BEGIN

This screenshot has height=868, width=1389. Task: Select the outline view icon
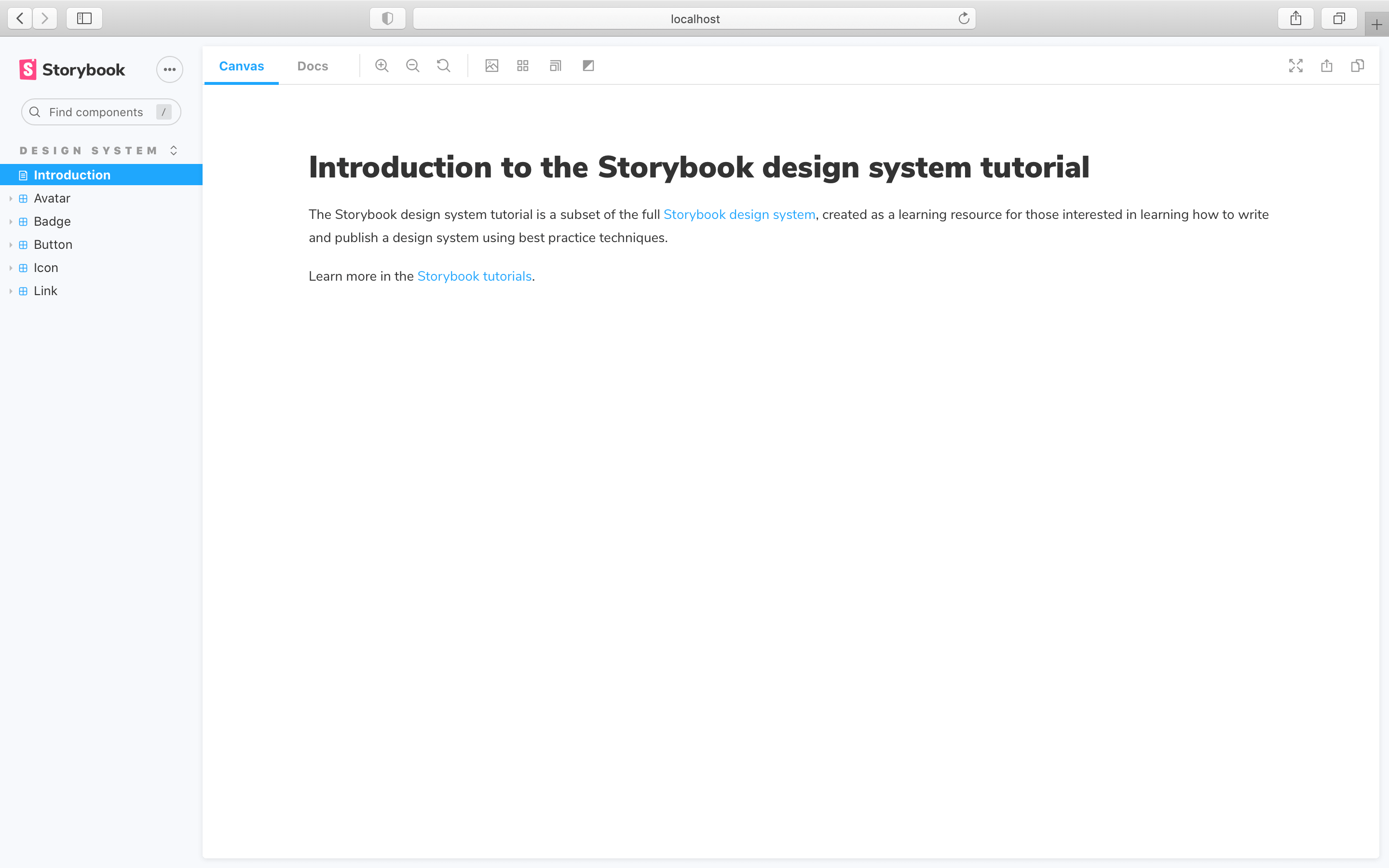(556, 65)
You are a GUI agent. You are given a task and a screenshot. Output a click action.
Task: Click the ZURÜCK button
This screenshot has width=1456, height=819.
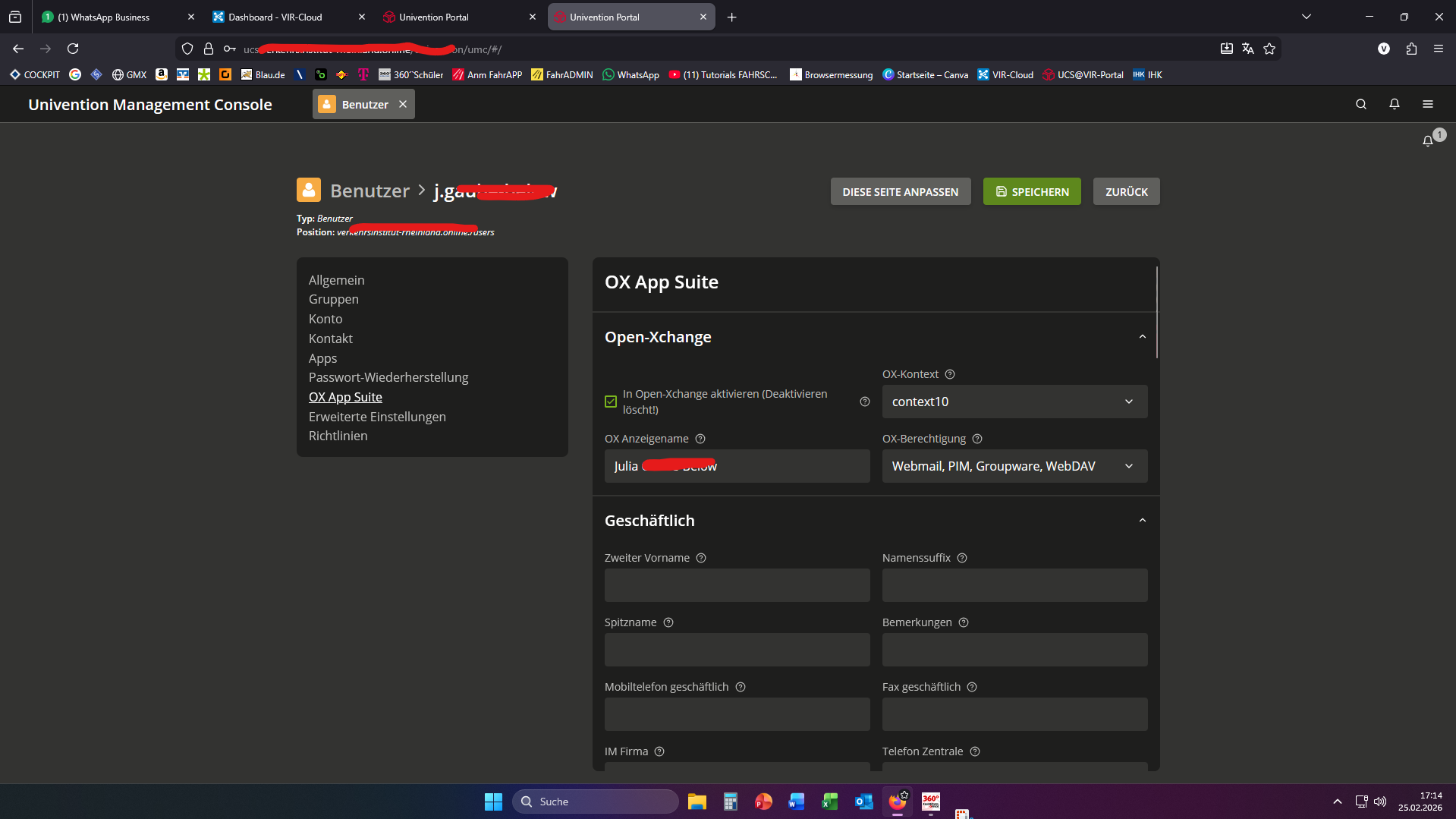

END

Description of the task:
The task requires the full listing to be given again verbatim, without its pictures.

Result below:
This screenshot has height=868, width=1389. Task: Select the outline view icon
(556, 65)
You are a GUI agent. You are given a task and a screenshot. Output a click action.
Task: Click the ZURÜCK button
This screenshot has width=1456, height=819.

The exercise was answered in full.